The last two years have seen a rising cyber threat to the UK from states such as Russia and North Korea, the head of an agency tasked with protecting the country from hi-tech assaults has warned.
And the chief executive of the National Cyber Security Centre, Ciaran Martin, said that organised criminals have created a market in techniques such as data mining, giving access to such tools to a wider range of nations.
Targets for disruption by Russia have spread beyond the UK’s “hard infrastructure” such as energy networks to include democratic institutions and the media, he told the parliamentary Joint Committee on National Security Strategy.
And senior Cabinet minister David Lidington said that last year’s WannaCry ransomware attack, which paralysed computers across the NHS, had brought home the need for UK authorities to “get a greater grip” on the vulnerabilility of critical infrastructure.
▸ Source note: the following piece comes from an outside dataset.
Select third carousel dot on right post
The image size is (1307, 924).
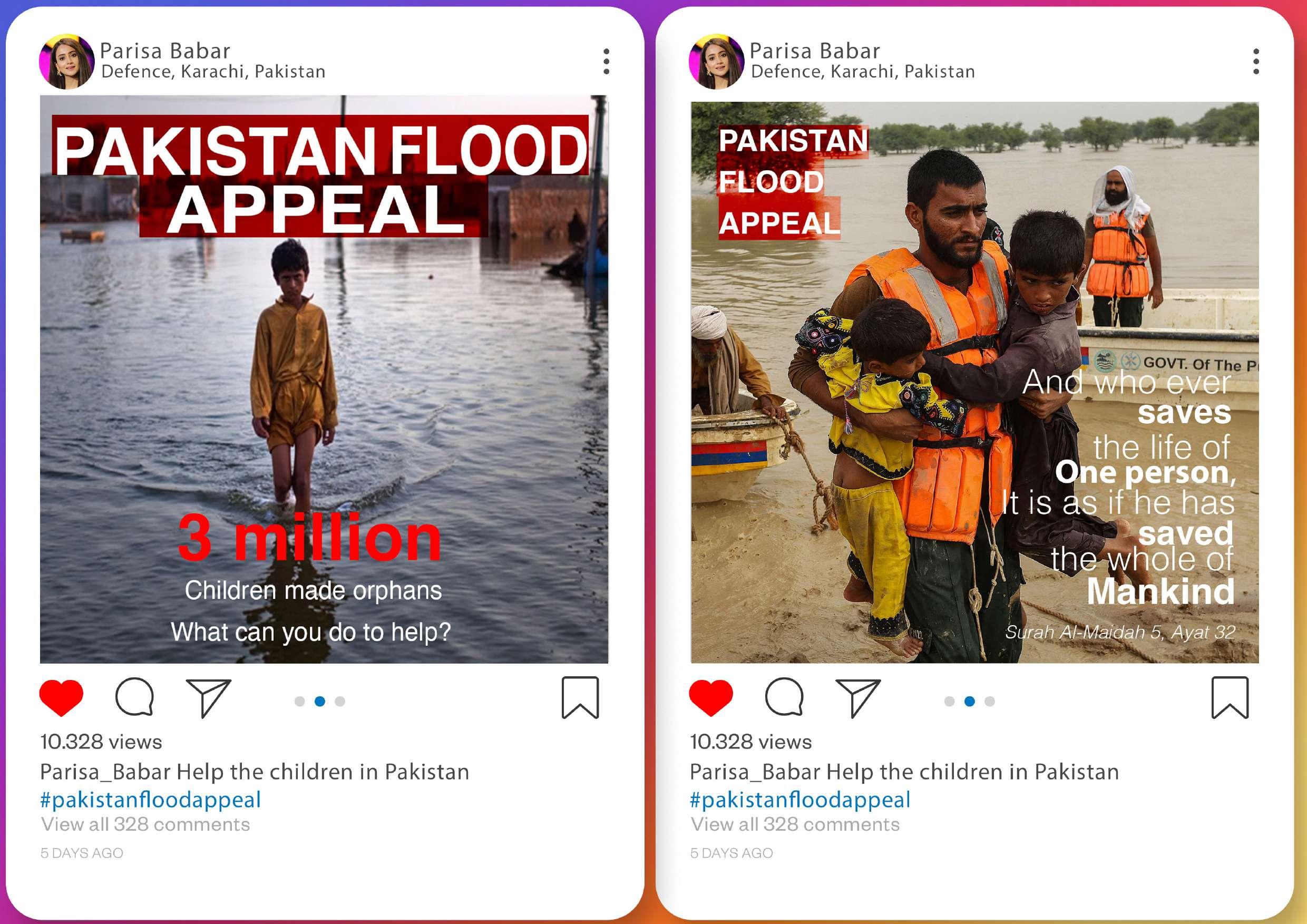pos(990,702)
“In addition to the more traditional targeting of hard infrastructure, like energy infrastructure, we have seen against the West as a whole the targeting of softer power – democratic institutions, media institutions and things relating to freedom of speech.”
He added: “We have seen a diversification by North Korea away from what might be called political retaliation attacks into, frankly, the theft of money, which is what we believe was behind the WannaCry attack.”
Mr Martin said that cyber-crime had evolved in recent years to the point where the most sophisticated gangs were “operating almost at national state level”.
“There is a highly developed market in cyber-attack tools and techniques,” he explained.
“Things like money laundering capabilities and data mining capabilities, so states of more modest means can acquire those capabilities.”
Mr Lidington, who is effectively deputy to Prime Minister Theresa May, told the committee: “What we are seeing is a range of cyber threats from both nation states and cyber criminals, a rising level of threat with more frequent and more complex attacks and more sectors that we can identify as being at risk.
“Last year we saw attacks on CNI (critical national infrastructure) in the health, media, telecoms and energy sectors. We have become more aware in the last two years of the potential vulnerability of CNI supply chains as a target for attack.”
Mr Lidington said that attacks like WannaCry showed the vulnerability of networked computers to even a small-scale breach, like the insertion of an infected memory stick into a single machine.
“It is important we get a greater grip on these supply chains,” he said.
“We have also started to become even more aware than we were two years ago of the capacities of certain state actors and their readiness to use that cyber capability.”